After a brief stint on the Fort Morgan School Board in the early 1990s, Musgrave won election three times to the Colorado House of Representatives and then won a term in the state Senate. She easily won the open 4th Congressional District seat in 2002 and successfully defended it in two campaigns for re-election, though her winning margin decreased each time.

At one point pegged the most conservative member of the House, Musgrave’s unyielding opposition to gay marriage and abortion rights drew millions of dollars in campaign spending over the years from liberal opponents, including wealthy Coloradan Tim Gill.

In 2008, aided by Barack Obama’s 9-percentage-point statewide win, first-time candidate Markey ousted Musgrave by a whopping 12 percentage points, stunning the incumbent into a silence she would maintain for weeks.

Before its boundary was redrawn ahead of the 2012 election, Colorado’s 4th District wasn’t as overwhelmingly Republican as it is these days – Obama lost the district to McCain by just under a percentage point – but Markey’s win still counted as an upset, since it had been 36 years since the 4th CD had sent a Democrat to Washington. (Markey lost the seat in the next election by 11 percentage points to then-up-and-comer Cory Gardner.)

It couldn’t have come as a complete surprise, since polls had shown Markey with a lead for months, but on election night right after polls closed, Musgrave spoke briefly to supporters at a Greeley bar and grill but then, after the size of her defeat became apparent, left the building without another word.

By the end of the week, a spokesman for Markey’s campaign said the congresswoman-elect had yet to hear from Musgrave. “She has yet to admit defeat,” Ben Marter told The Denver Post. “It’s a little bizarre.”

Six days after the election, a producer at MSNBC’s Rachel Maddow’s show checked in on Musgrave, but a staffer at her congressional office hung up on him, Maddow told viewers. “Which tells us,” Maddow said during a segment about Musgrave’s post-election reaction, “Betsy Markey deserved to win that race on manners alone.”

Newsweek – which was still a thing in those days – took note a few days later, lumping Musgrave in with other politicians who didn’t take the results of the election well in a post entitled, “Nobody likes a sore loser. Even in Washington.”

As Thanksgiving approached and Musgrave remained out of sight, Politico dug in.

“[R]umors abound that no one has seen or talked to Musgrave since the brutal loss; she’s all but disappeared,” the Capitol insider publication’s Anne Schroeder Mullins reported, noting that Musgrave’s spokesman called her inquiry “a campaign matter” and said he would have no comment.

Markey’s campaign manager said her boss still hadn’t gotten a call but was “moving forward” with orientation for newly elected lawmakers.
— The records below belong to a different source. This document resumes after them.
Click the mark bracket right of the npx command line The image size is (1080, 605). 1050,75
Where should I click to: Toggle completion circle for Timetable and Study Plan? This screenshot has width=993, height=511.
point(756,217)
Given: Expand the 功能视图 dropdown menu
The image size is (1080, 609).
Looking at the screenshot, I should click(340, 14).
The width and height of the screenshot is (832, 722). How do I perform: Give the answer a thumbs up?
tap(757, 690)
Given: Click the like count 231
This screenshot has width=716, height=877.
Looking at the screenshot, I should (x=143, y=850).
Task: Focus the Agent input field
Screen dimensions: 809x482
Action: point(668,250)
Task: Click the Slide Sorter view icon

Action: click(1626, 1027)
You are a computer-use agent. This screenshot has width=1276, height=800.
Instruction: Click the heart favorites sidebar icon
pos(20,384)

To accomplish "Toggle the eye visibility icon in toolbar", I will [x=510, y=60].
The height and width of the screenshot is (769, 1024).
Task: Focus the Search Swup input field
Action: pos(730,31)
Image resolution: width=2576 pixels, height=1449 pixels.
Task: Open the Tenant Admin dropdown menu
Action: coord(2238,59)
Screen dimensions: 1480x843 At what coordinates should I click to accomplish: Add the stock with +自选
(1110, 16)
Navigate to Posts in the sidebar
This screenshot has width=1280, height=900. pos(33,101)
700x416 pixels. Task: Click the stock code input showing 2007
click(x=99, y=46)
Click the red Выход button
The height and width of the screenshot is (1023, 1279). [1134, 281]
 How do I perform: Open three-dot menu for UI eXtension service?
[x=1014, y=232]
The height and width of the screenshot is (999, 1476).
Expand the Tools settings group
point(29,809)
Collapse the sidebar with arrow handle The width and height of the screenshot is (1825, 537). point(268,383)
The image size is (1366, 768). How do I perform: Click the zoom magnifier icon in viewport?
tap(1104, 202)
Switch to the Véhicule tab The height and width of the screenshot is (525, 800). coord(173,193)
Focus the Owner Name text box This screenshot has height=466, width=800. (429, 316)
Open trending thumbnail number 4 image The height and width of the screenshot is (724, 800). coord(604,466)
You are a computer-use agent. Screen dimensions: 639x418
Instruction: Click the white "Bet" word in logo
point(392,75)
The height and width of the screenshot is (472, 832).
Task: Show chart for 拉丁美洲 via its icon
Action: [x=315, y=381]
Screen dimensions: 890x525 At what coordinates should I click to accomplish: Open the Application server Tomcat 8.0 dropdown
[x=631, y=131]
Though Politico pointed out that conceding “is not only textbook but also mannerly to do,” Mullin suggested that Markey shouldn’t take it personally.

“Rumor has it she still – 14 days later – hasn’t even thanked her campaign staff.”

In a bit the next day recounting the Politico report, MSNBC piled on: “Stay classy, Marilyn Musgrave!”

Finally, nearly four weeks after the election, Christian News Wire brought word that Musgrave had in fact acknowledged she lost in a telephone message sent to voters in Georgia ahead of that state’s U.S. Senate runoff between incumbent Republican Saxby Chambliss and Democrat Jim Martin.

Part of an operation spearheaded by then-Alaska Gov. Sarah Palin, fresh off her loss as McCain’s running mate, the robocall from Musgrave went to 200,000 Georgians, reported The Coloradoan.

“Until last month I was the congresswoman from Colorado,” Musgrave said. “Leftist special interests from around the country poured money into my district to defeat me. They overwhelmed us with money. And they smothered the truth with vicious attacks and lies.”

Liberals targeting Chambliss were doing the same thing in Georgia, she continued, adding, “You can stop them with your vote. It’s too late to change the results in Colorado, but on Tuesday you can cast your vote for Saxby Chambliss.”

In the file photo, then-incumbent U.S. Rep. Marilyn Musgrave, R-Colo., right, receives election eve support from Christy Rodriquez, left, and Karen Pelzer, center, at a gathering of Weld County Republicans in Greeley, Colo. on Tuesday, Nov. 4, 2008.